You can use Activity Insights to monitor activity in your cloud environments.

Click Activity Insights and choose from the following:

  • Anomalies.
  • Graphs.
  • Logs.


Sophos Cloud Optix learns about users' cloud activity and builds patterns of normal behavior. Once a day we analyze activity and report anomalies when there's enough evidence of unusual behavior.

Examples of behavior that's different to your usual patterns are as follows:

  • A user does actions they've never done before.
  • A user completes actions outside their normal working hours.
  • A user takes riskier actions than before.

You can see the anomalies we found in Activity Insights.

Click the plus sign next to an anomaly to find out why Sophos Cloud Optix decided the actions were anomalous and might represent risk.

Click See all activity to see the actions that contributed to the decision, in time and date order.

You can click the thumbs up or thumbs down icons next to an anomaly. This helps Sophos Cloud Optix learn about normal and abnormal activity for your organization, making future detections more accurate.


If a user's activities change because their role has changed, anomalies may be reported. Sophos Cloud Optix soon learns the new behavior and the level of anomaly reports reduces.

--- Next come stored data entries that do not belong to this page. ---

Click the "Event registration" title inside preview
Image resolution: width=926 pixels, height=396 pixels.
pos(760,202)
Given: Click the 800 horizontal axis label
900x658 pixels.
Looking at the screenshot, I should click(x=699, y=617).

Anomaly confidence and alerts

We assign a confidence level to each anomaly based on how far it differs from normal behavior. You can use the Anomaly Confidence rating in Activity Insights to filter anomalies by confidence level.

Sophos Cloud Optix raises alerts for high confidence anomalies.

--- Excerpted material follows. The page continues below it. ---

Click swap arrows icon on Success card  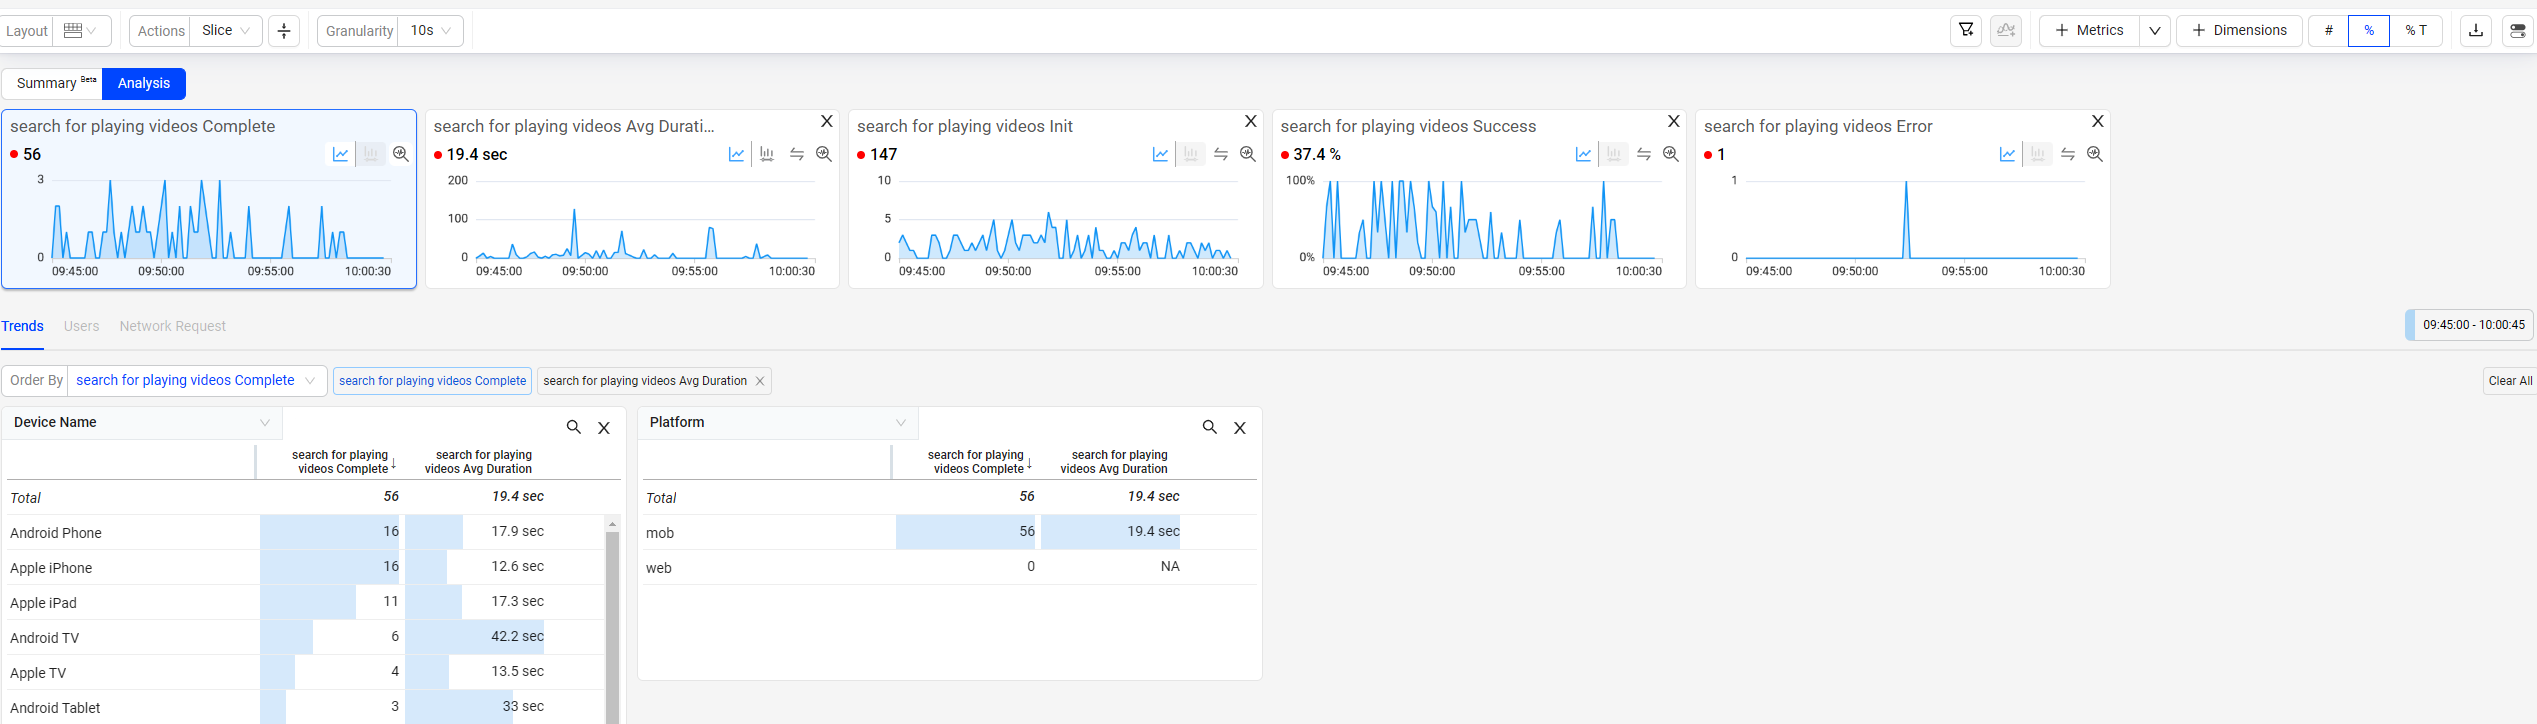(1644, 154)
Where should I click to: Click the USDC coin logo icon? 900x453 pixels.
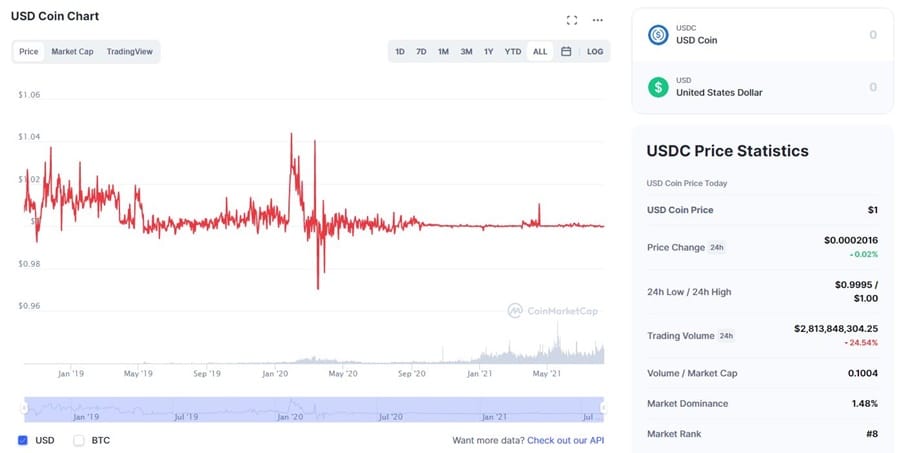(658, 34)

If you have Sophos MDR, we also send alerts for high confidence anomalies to Sophos Central. See Sophos MDR.

User types

In User Type you can see values from the AWS CloudTrail userIdentity element or Azure principalType.

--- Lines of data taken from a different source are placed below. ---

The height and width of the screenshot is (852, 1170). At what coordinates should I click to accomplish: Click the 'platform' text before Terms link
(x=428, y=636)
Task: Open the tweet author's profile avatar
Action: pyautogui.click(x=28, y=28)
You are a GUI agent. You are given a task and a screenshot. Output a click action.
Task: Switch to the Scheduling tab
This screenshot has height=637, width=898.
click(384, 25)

For AWS this includes IAMUser and AssumedRole. For a complete list of values see CloudTrail userIdentity element.

For Azure this includes Service Principal and User.

In User Type, Automation indicates users that Sophos Cloud Optix has decided, from patterns of activity, could be automated users. The users could be, for example, running processes every day or at a very high rate compared to other users.

You can use the userType field to search for potential automated users. See AWS Anomalies for AWS and Azure: Anomalies for Azure.


Click Graphs to see graphs and global maps showing activity in your cloud environments.

You can click High-risk to see user actions that haven't been done before, and are considered high risk.


Click Logs to see a list of events in your cloud environments.

You can click High-risk to see user actions that haven't been done before, and are considered high risk.